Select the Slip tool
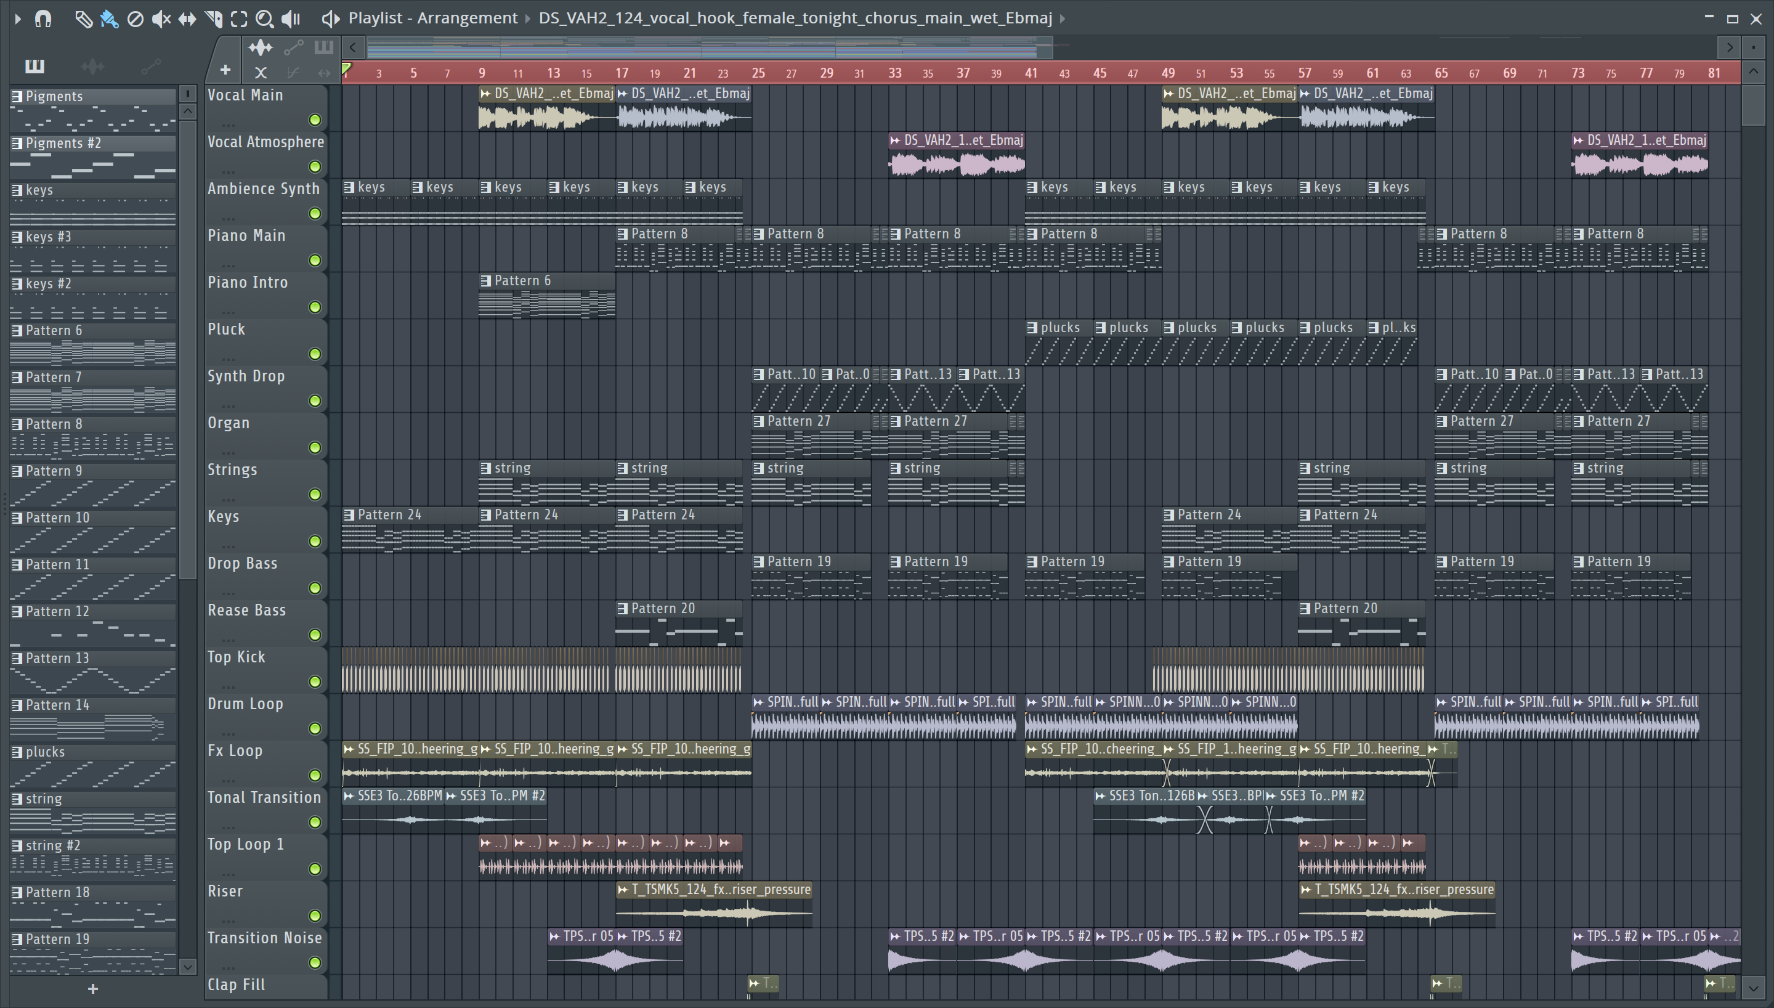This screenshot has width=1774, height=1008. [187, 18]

--

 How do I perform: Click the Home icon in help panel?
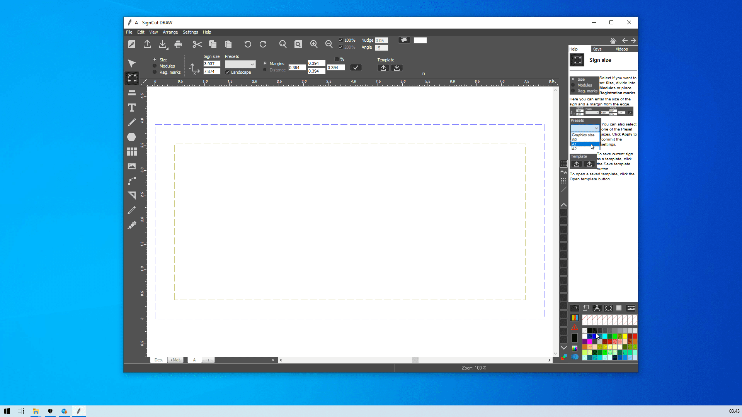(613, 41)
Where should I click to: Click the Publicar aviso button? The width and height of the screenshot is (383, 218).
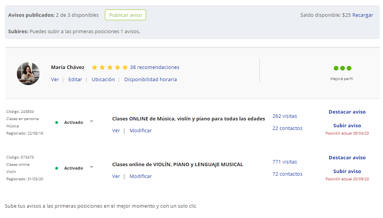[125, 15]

**Stated exercise**
Count how many lines above contain the string "Click", with case mattering, and reply with the number alone.

**Response to the exercise**
2